__Exercise directions__.
Could you copy the material word for word, from the line containing "Pause playback in Transport Control" down to the line containing "The width and height of the screenshot is (463, 424).", with both of those lines included and the pictures left out?

__Data records__.
-*-*-
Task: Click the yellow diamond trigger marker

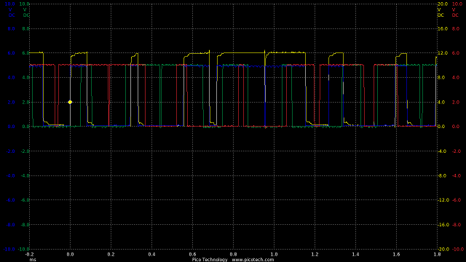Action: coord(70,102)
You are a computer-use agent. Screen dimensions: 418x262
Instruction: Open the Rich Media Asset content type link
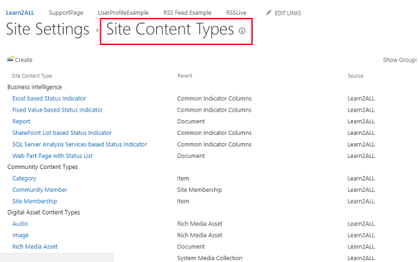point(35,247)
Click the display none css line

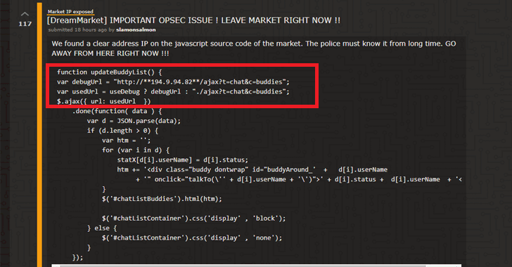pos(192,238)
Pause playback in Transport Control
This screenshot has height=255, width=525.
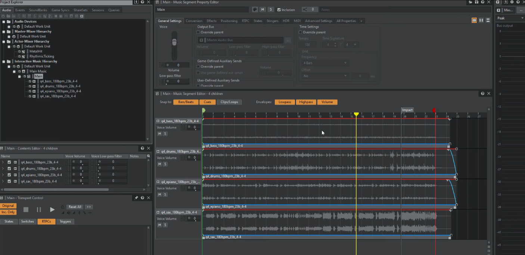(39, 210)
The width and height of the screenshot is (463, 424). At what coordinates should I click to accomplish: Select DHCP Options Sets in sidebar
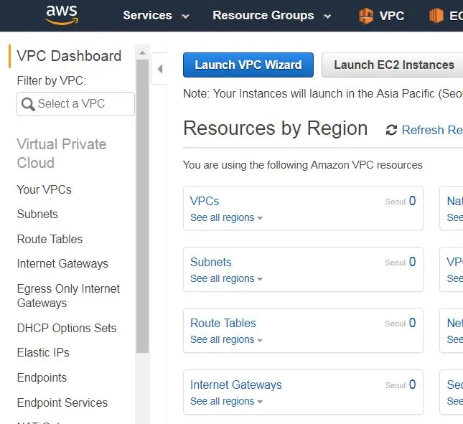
-*-*-
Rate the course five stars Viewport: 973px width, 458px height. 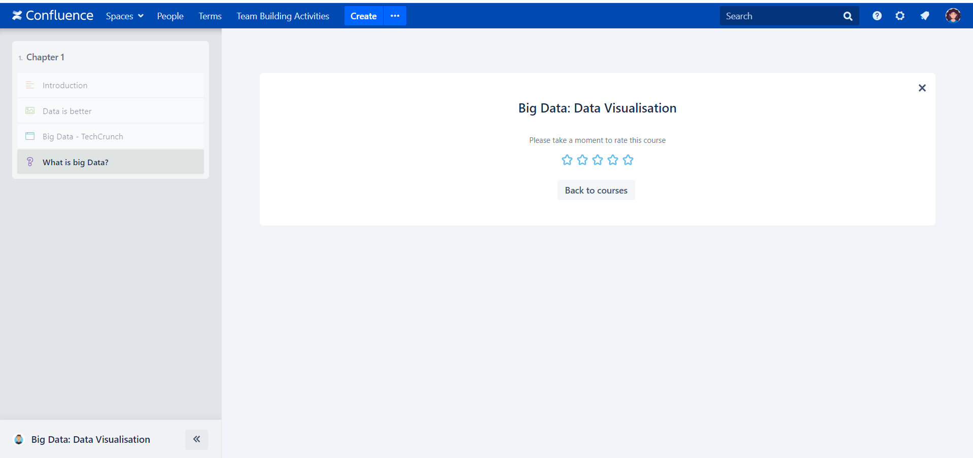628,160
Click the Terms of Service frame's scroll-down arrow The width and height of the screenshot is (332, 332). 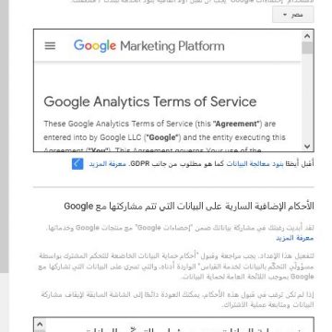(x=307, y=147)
-*-*-
__Result of the task__.
Pause playback in Transport Control
This screenshot has height=255, width=525.
(39, 210)
The width and height of the screenshot is (463, 424). At what coordinates should I click to accomplish: Select DHCP Options Sets in sidebar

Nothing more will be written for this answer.